When the thaw set in after the middle of March, Young Marius and his staff of legates moved from Rome to a camp outside the little town of Ad Pictas on the Via Labicana, a diverticulum which avoided the Alban Hills and rejoined the Via Latina at a place called Sacriportus. Here on a flat alluvial plain eight legions of Etrurian and Umbrian volunteers had been encamped since early winter, under as strict and intensive a training program as the cold made possible. Their centurions were all Marian veterans, and good at training, but when Young Marius arrived toward the end of March, the troops were still very green. Not that Young Marius cared; he genuinely believed that the greenest recruit would fight for him the way hardened soldiers had fought for his father. And he faced the task of stopping
Sulla with unimpaired confidence.
There were men in his camp who understood far better than Young Marius the enormity of that task, but not one of them tried to enlighten their consul-commander. If taxed for a reason why, each one would probably have answered that beneath all his bluster, Young Marius did not have the internal resources to cope with so much truth. The figurehead, Young Marius must be cherished and protected, kept together.
When intelligence reports arrived to inform him that Sulla was preparing to move, Young Marius cheered. For Sulla it seemed had detached eleven of his eighteen legions along with all save a few squadrons of cavalry, and sent this big force under the command of Metellus Pius the Piglet toward the Adriatic coast and Carbo in Ariminum. Which left Sulla with seven legions only, a smaller force than Young Marius owned.
"I can beat him!" he said to his senior legate, Gnaeus Domitius Ahenobarbus.
Married to Cinna's elder girl, Ahenobarbus was committed to Carbo's side despite a natural inclination in Sulla's direction; he was very much in love with his beautiful red-haired wife, and sufficiently under her thumb to do whatever she wished. The fact that most of his close relatives were either sternly neutral or with Sulla he contrived to ignore.
Now he listened to Young Marius in jubilant mood, and felt a much greater degree of unease; perhaps he ought to start thinking of how and where to flee if Young Marius didn't make good his boast and beat the old red fox, Sulla.
On the first day of April, Young Marius in high fettle moved his army out of camp and marched through the ancient pylons at Sacriportus onto the Via Latina, heading southeast toward Campania and Sulla. He wasted no time, for there were two bridges to cross within five miles of each other, and he wanted to be clear of them before he encountered the enemy. No one offered him any advice as to the prudence of marching to meet Sulla rather than remaining where he was, and though he had traveled the Via Latina dozens of times, Young Marius did not have the kind of mind which remembered terrain or saw terrain in military terms.

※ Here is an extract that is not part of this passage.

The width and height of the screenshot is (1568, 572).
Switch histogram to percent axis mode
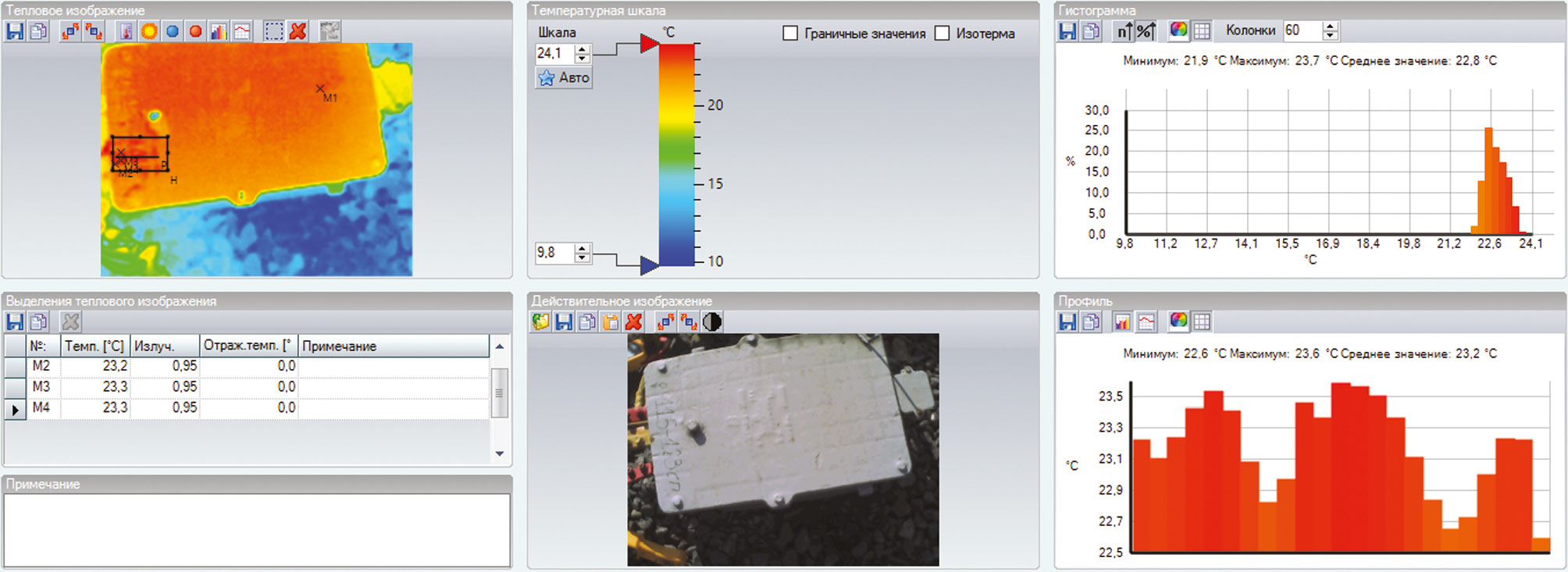tap(1146, 31)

At the first bridge-spanning the Veregis he remained behind while his troops marched across in high spirits, and suddenly realized that the ground was better for fighting around the pylons of Sacriportus than in the direction he was going. But he didn't stop. At the second bridge–across the bigger, more torrential stream of the Tolerus–it finally dawned on him that he was steadily moving into country where his legions would find it difficult to maneuver. His scouts arrived to tell him that Sulla was ten miles down the road and rapidly passing the town of Ferentinum, whereupon Young Marius panicked.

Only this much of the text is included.